1-2-2. Precision vise
This is a method of fixing the work with a precision vise for machining.
It is possible to open the upper part of the work. Since it is necessary to attach a precision vise to the table and parallelize it, it is larger than fixing with a clamp tool. The work must be shaped so that it can be pinched by the base of the vise. By processing the base of the vise according to the shape, it can be fixed even if it is not flat to some extent.
1-2-3. Scroll chuck
This is a method of fixing the work using the scroll chuck. Convenient for fixing cylindrical workpieces such as round bars.
1-2-4. Jig plate
This is a fixing method that uses a general-purpose jig plate. Since the circumference of the work can be left open, it is useful when the upper part or side of the work needs to be processed. However, a screw hole for attaching to the jig plate is required on the bottom of the work.
2. Parallel output
Align the orientation of the material with the axial direction of the machine tool. A tool called a test indicator is used to measure the deviation of the side of the material. Adjust the tilt of the material so that the memory of the test indicator is within the allowable range, and repeat the measurement of deviation. After adjusting to the allowable range, fully tighten the clamp to completely fix the material piece to the table.
3. Pointing out the origin
Next, using a tool called a point master, the center position of the material is determined and input to the machine tool with that as the origin. The origin setting by the point master is a typical example among many methods. The point master is a mechanism that lights up the lamp and makes a sound when you touch an object. If you hit the point master from both sides of the material and know each point, the midpoint will be the center of the material. Determine the center position of each of the X and Y directions and use it as the origin position.

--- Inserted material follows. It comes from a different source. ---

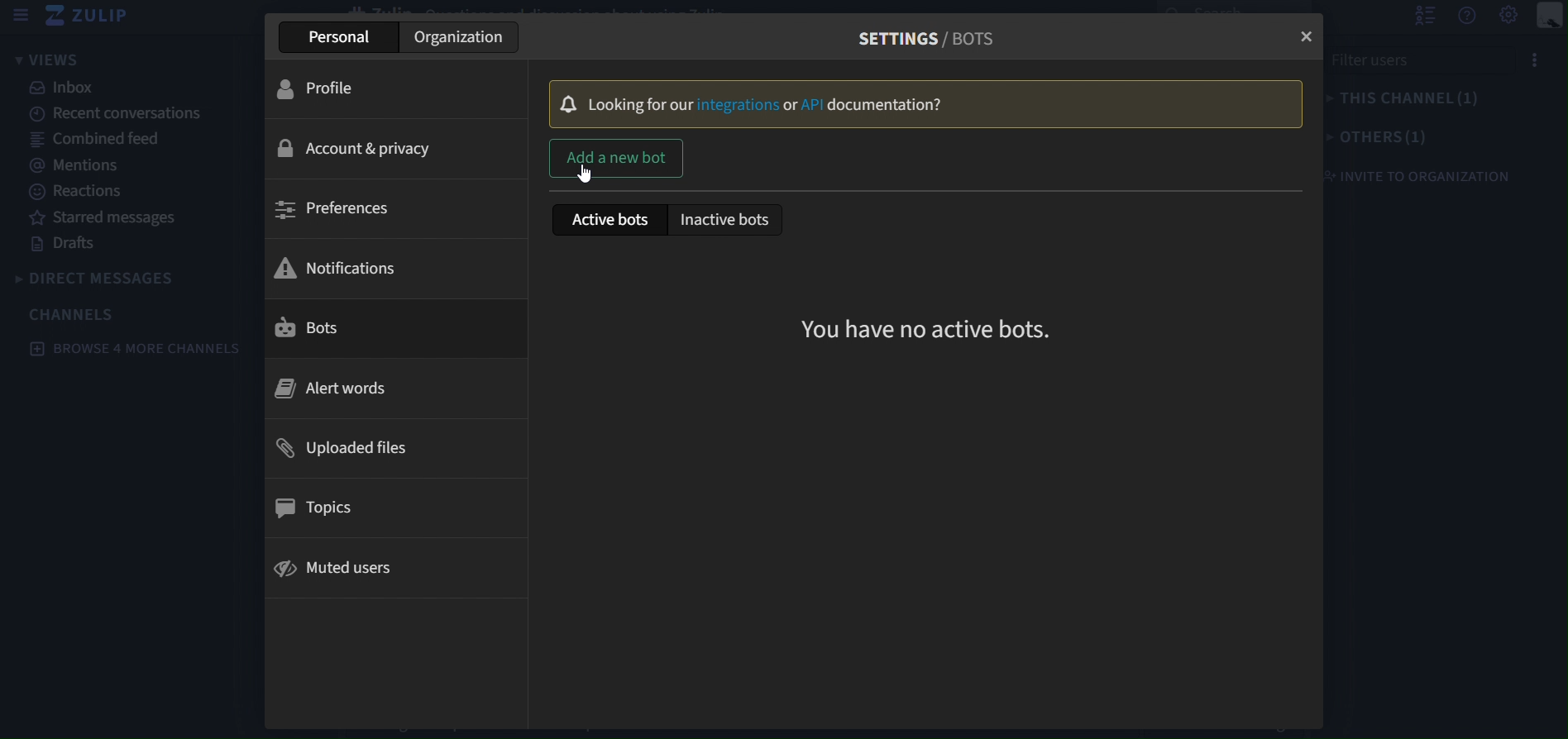  I want to click on organization, so click(459, 39).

4. Installation and length measurement of end mill
Attach the end mill to the spindle. The end mill is usually mounted on the spindle via a milling chuck (or holder). When attaching the end mill to the milling chuck, adjust the amount of protrusion as instructed. If the amount of protrusion is too short, the holder may interfere with the material, and if it is too long, the runout of the end mill will increase during machining and a rough surface (chatter) will occur on the machined surface. After installing the spindle, check the end mill for “runout” by applying a test indicator to the end mill and rotating it. Using a tool called a pre-setter, measure the tip position of the end mill and input it to the machine tool as a reference in the Z direction. The pre-setter is pushed in the height direction, and when the height reaches a fixed height, the memory becomes “0”. In this case, it indicates that the tip of the end mill is located 50 from the table surface. Since the tip of the end mill determines the height direction of machining, it is possible to input the reference position in the Z direction to the machine tool.
5. Creating an NC program
Create an NC program to operate the machine tool. A simple program is created by directly inputting it on the control device of the machine tool. Complex programs are created using applications such as CAM, and data is transferred to the control device for processing.
When everything is ready, press the start switch of the machine tool to perform automatic machining. The machine tool operates according to the instructions of the NC program and performs the prescribed machining. This completes the machining with this tool in this setup. In order to process with another tool and process the other surface, release the fixing once, turn the material over, fix it again, and proceed with the same setup. Changing the direction of the work and performing the setup work again in this way is called “setup change”.